**DESCRIPTION OF THE TASK**
Please return every line of the records below that holds the word "icon".
........
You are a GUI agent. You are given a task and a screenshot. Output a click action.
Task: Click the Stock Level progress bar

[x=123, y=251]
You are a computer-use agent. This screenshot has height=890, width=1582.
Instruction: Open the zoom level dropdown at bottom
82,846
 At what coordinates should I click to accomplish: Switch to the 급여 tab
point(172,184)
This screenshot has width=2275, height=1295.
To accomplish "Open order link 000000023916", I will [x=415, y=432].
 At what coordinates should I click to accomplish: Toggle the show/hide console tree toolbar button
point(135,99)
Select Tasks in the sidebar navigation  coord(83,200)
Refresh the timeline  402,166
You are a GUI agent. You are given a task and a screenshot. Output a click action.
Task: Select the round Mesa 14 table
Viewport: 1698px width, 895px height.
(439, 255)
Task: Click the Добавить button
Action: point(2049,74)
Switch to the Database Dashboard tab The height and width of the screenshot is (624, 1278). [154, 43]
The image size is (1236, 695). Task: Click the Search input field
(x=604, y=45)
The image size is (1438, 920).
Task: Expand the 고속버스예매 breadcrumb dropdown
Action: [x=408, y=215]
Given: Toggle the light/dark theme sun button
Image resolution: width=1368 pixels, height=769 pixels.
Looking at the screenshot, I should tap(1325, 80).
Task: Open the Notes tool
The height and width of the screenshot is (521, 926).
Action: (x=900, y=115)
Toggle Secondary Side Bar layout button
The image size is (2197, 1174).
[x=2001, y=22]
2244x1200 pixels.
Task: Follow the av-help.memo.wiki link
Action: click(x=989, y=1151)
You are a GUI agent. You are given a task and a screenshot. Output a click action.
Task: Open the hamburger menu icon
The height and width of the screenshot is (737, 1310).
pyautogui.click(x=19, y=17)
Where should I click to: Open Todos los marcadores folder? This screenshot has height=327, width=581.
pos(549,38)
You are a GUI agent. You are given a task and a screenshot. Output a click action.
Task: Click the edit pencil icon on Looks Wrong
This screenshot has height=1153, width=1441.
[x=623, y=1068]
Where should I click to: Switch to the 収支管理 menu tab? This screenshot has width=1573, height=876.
........
**TASK ANSWER**
Task: Open the hamburger menu icon
Task: Click the edit pencil icon on Looks Wrong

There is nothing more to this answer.